Work to complete >>
Without any images, write the data out exactly as it appears.
+++ Supplied information +++
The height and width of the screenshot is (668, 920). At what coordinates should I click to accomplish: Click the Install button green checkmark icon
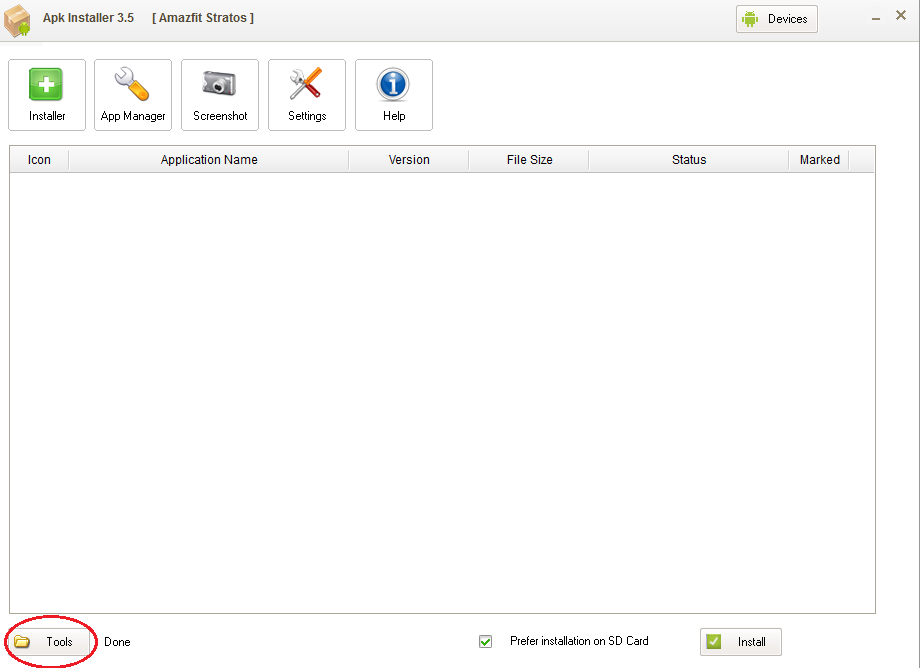tap(713, 642)
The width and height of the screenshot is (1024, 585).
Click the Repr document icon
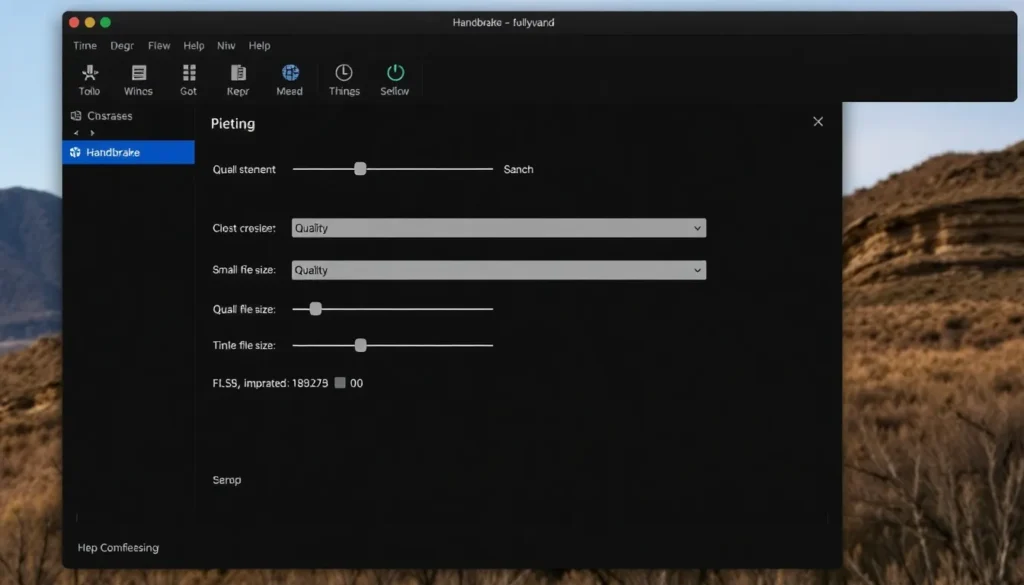tap(238, 73)
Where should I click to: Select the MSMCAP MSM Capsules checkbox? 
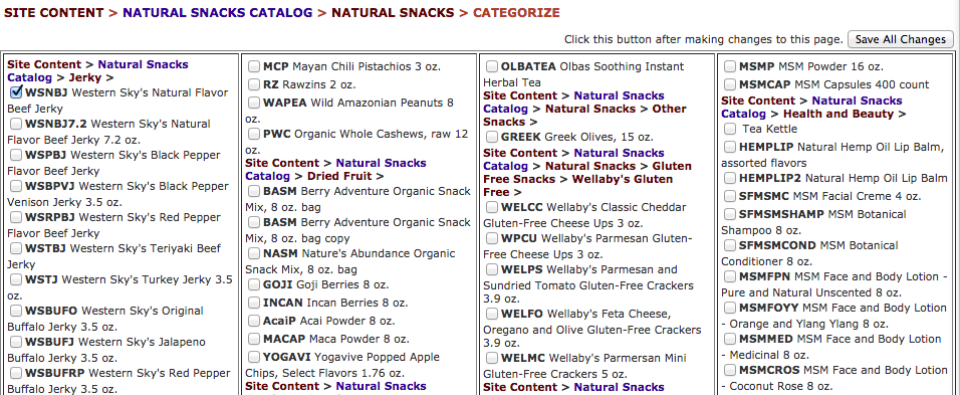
+++
Solved exercise >>
The height and width of the screenshot is (668, 920). At what coordinates should I click to accomplish: Click the Install button green checkmark icon
tap(713, 642)
The width and height of the screenshot is (1024, 585).
Click the Repr document icon
tap(238, 73)
Where should I click to: Select the MSMCAP MSM Capsules checkbox? 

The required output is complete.